PROBLEM DETAILS: Only the lines from the start of the material through the line containing "The image size is (748, 640)." are to be extracted, exactly as they appear.

LISTED ENTRIES:

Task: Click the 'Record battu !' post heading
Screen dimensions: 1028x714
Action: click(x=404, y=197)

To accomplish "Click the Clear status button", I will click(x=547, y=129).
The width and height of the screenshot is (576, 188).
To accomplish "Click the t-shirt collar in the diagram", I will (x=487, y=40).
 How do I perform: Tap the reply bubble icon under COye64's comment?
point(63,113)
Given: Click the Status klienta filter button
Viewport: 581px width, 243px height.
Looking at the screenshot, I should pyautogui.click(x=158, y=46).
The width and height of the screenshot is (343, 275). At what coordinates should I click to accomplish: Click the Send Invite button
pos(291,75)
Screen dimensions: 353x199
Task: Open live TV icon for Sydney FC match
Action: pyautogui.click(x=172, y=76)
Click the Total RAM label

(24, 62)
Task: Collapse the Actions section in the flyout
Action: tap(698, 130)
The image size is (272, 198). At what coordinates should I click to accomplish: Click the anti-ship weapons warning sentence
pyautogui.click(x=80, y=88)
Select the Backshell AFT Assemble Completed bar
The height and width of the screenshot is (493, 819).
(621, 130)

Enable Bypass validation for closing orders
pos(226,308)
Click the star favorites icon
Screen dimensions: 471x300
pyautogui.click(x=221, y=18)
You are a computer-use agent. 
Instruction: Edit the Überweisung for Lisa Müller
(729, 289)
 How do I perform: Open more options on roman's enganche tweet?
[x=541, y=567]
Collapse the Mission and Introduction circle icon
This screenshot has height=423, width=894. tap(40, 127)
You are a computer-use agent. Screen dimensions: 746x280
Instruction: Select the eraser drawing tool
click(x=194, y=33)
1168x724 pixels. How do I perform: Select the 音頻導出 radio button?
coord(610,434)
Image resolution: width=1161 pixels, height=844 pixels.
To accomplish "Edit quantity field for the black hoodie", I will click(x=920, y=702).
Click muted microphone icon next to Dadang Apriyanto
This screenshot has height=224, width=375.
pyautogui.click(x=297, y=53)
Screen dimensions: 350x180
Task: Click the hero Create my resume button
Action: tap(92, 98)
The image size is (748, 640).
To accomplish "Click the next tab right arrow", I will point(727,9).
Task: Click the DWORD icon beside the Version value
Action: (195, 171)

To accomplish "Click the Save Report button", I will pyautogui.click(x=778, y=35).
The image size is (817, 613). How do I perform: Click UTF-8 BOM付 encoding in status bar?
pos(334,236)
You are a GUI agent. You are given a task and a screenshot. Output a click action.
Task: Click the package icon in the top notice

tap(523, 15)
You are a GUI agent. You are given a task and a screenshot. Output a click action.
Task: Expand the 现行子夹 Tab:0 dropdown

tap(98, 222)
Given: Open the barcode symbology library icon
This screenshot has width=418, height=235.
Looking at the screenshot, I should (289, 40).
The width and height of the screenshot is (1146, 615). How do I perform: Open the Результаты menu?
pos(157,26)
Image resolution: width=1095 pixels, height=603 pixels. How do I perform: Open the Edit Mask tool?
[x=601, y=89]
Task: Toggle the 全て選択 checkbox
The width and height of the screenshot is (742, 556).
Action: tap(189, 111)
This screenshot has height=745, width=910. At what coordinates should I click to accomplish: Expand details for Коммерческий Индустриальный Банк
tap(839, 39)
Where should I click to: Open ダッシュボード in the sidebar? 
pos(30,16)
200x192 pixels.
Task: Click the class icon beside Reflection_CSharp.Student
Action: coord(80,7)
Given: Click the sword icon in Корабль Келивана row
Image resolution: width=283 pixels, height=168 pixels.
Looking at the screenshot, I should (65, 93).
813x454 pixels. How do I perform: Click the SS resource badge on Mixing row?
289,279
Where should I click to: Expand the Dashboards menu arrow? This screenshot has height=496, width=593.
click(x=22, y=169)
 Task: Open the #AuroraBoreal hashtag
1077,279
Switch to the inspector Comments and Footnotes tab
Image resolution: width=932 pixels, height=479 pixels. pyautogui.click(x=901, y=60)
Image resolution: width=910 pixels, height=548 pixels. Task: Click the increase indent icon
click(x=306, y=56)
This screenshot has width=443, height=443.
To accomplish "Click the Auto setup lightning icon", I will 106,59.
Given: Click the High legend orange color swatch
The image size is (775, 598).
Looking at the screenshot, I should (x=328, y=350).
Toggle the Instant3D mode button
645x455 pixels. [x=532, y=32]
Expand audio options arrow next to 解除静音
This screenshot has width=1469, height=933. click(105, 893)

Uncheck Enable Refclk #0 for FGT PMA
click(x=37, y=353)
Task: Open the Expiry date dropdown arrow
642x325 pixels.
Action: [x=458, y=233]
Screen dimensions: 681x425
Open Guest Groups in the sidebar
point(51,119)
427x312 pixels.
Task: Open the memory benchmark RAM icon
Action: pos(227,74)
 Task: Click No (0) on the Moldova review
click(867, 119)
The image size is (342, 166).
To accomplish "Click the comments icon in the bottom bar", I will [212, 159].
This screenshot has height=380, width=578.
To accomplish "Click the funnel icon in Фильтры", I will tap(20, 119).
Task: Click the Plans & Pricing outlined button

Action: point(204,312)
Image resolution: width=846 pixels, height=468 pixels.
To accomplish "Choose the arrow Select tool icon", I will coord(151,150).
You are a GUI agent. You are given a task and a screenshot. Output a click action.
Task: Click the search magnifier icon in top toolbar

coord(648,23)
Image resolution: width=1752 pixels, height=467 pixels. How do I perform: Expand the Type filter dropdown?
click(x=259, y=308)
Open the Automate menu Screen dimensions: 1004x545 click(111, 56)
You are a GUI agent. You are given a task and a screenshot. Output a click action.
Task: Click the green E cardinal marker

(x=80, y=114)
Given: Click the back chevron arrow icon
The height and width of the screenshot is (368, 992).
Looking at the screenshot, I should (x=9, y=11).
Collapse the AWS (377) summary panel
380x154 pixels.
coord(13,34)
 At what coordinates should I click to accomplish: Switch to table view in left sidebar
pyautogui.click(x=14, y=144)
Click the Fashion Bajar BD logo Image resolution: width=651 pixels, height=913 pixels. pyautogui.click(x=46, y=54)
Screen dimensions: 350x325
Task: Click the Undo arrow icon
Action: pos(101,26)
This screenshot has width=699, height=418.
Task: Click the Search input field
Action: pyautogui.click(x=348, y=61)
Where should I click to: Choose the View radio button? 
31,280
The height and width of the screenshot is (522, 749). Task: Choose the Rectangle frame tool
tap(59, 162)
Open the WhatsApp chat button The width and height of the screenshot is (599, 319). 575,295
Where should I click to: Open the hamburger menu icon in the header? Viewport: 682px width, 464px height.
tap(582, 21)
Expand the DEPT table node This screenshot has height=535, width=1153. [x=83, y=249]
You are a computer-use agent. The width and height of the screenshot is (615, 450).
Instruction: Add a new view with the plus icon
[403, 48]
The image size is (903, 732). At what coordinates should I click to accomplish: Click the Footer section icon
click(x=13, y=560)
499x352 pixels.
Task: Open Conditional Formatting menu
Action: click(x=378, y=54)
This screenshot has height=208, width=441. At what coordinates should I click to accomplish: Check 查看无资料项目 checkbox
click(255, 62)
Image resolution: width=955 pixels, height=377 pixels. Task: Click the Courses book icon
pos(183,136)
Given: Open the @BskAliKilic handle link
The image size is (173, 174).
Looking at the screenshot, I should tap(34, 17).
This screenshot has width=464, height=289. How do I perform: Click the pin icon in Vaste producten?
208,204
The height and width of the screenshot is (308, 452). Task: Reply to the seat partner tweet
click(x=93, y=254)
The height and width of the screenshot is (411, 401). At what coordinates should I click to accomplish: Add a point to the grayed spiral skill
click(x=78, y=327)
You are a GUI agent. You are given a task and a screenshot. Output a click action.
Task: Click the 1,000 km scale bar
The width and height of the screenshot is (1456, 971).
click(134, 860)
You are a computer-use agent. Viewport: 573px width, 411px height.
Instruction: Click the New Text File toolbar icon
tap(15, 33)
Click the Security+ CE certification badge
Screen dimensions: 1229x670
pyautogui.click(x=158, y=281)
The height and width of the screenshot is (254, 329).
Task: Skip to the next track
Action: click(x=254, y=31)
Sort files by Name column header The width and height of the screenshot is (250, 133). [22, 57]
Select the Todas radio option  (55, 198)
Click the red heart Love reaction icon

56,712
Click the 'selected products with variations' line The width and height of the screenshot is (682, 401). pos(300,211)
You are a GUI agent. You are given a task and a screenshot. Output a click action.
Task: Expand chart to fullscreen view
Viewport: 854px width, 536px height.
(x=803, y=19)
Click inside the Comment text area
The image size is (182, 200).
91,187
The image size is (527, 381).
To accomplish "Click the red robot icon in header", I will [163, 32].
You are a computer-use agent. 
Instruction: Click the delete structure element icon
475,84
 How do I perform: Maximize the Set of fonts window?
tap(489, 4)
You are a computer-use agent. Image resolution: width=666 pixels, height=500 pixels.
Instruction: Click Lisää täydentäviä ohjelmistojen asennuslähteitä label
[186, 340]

RESPONSE BOX:
Task: Click the 'Record battu !' post heading
Screen dimensions: 1028x714
Action: click(x=404, y=197)

To accomplish "Click the Clear status button", I will click(x=547, y=129).
The width and height of the screenshot is (576, 188).
To accomplish "Click the t-shirt collar in the diagram", I will (x=487, y=40).
 How do I perform: Tap the reply bubble icon under COye64's comment?
point(63,113)
Given: Click the Status klienta filter button
Viewport: 581px width, 243px height.
Looking at the screenshot, I should pyautogui.click(x=158, y=46).
The width and height of the screenshot is (343, 275). At what coordinates should I click to accomplish: Click the Send Invite button
pos(291,75)
Screen dimensions: 353x199
Task: Open live TV icon for Sydney FC match
Action: pyautogui.click(x=172, y=76)
Click the Total RAM label

(24, 62)
Task: Collapse the Actions section in the flyout
Action: tap(698, 130)
The image size is (272, 198). At what coordinates should I click to accomplish: Click the anti-ship weapons warning sentence
pyautogui.click(x=80, y=88)
Select the Backshell AFT Assemble Completed bar
The height and width of the screenshot is (493, 819).
(621, 130)

Enable Bypass validation for closing orders
pos(226,308)
Click the star favorites icon
Screen dimensions: 471x300
pyautogui.click(x=221, y=18)
You are a computer-use agent. 
Instruction: Edit the Überweisung for Lisa Müller
(729, 289)
 How do I perform: Open more options on roman's enganche tweet?
[x=541, y=567]
Collapse the Mission and Introduction circle icon
This screenshot has height=423, width=894. tap(40, 127)
You are a computer-use agent. Screen dimensions: 746x280
Instruction: Select the eraser drawing tool
click(x=194, y=33)
1168x724 pixels. How do I perform: Select the 音頻導出 radio button?
coord(610,434)
Image resolution: width=1161 pixels, height=844 pixels.
To accomplish "Edit quantity field for the black hoodie", I will click(x=920, y=702).
Click muted microphone icon next to Dadang Apriyanto
This screenshot has height=224, width=375.
pyautogui.click(x=297, y=53)
Screen dimensions: 350x180
Task: Click the hero Create my resume button
Action: tap(92, 98)
The image size is (748, 640).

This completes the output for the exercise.